Fulletby is a village and a civil parish in the East Lindsey district of Lincolnshire, England. It is in the Lincolnshire Wolds, and 3 mi north-east from Horncastle, 9 mi south from Louth, and 8 mi north-west from Spilsby. The parish covers approximately 1950 acre. At the time of the 2011 census the population remained less than 100 and is included in the civil parish of Low Toynton.

== History ==
The village is listed in the 1086 Domesday Book.

In 1841 the village consisted primarily of mud-and-stud cottages. In 1849 six Roman funeral urns were dug up in the parish. They contained burned bone fragments; one contained a Roman coin. This area was occupied by the Romans from the 1st through 4th centuries, AD.

In 1885 Kelly's Directory reported that the area's chief crops were wheat, barley, oats and turnips.

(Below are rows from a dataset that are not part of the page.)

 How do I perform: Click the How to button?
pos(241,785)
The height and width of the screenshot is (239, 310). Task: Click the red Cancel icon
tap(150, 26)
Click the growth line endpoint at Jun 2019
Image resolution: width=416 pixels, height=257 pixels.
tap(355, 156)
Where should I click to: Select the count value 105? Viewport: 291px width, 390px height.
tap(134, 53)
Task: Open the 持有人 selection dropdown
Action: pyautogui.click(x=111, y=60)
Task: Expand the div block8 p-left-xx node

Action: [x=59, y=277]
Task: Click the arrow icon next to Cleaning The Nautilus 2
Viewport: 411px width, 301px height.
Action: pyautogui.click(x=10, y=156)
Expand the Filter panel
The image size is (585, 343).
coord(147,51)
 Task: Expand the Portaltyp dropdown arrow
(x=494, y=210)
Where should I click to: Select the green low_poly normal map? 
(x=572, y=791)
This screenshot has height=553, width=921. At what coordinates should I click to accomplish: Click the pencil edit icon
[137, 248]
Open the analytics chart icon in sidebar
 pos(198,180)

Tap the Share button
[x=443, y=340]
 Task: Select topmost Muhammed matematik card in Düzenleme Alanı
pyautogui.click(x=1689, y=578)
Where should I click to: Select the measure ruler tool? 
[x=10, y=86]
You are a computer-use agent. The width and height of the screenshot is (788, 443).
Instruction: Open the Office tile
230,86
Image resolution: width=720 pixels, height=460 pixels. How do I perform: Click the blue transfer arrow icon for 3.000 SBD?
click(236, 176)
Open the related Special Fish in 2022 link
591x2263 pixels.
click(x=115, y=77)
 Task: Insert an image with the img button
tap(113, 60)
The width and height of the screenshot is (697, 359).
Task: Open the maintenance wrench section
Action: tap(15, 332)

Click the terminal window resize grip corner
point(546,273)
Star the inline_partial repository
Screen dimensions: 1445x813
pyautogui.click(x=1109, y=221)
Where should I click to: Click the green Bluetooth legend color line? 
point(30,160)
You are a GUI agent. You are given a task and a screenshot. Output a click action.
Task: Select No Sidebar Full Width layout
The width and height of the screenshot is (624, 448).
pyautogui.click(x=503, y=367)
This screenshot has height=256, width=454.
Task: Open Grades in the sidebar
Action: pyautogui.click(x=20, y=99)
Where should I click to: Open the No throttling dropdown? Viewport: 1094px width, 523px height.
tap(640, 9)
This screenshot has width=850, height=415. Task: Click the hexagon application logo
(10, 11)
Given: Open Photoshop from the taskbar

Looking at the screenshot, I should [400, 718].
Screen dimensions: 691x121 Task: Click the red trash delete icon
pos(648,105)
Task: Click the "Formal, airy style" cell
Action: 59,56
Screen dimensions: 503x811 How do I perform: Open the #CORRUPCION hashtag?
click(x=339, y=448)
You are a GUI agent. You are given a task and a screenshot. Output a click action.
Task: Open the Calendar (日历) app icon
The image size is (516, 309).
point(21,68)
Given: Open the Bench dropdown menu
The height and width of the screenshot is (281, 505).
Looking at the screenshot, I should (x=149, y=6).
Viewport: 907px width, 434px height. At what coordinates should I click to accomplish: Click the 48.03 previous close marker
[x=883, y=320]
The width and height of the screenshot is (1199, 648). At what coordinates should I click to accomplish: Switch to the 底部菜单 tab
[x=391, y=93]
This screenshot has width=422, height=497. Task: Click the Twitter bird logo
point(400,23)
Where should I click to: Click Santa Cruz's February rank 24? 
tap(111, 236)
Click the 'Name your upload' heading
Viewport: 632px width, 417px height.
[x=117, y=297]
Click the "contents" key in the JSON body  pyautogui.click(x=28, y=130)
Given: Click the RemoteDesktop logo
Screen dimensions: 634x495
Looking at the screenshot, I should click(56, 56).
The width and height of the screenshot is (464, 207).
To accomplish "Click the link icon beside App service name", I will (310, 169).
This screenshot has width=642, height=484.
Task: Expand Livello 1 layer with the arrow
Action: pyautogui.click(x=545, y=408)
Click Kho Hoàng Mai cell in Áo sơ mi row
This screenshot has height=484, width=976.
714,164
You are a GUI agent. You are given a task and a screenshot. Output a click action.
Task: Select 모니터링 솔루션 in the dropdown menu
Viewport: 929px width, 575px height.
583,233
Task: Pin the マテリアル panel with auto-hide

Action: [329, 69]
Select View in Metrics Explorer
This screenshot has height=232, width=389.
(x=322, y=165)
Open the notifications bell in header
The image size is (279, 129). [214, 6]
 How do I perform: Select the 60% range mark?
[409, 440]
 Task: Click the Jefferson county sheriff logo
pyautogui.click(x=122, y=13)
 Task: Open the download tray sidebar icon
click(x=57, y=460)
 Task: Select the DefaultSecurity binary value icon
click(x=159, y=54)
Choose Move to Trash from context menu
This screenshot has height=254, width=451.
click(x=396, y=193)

In addition to the Anglican church of St. Andrew, the village had both a Wesleyan and a Primitive Methodist chapel.

Fulletby Grade II listed Anglican church, dedicated to St Andrew, is in Early English style. The church was rebuilt in 1705, but its tower fell down in 1799. It was rebuilt again in 1865. The Church is now part of the Hemingby Group of the Horncastle Deanery and seats around 120.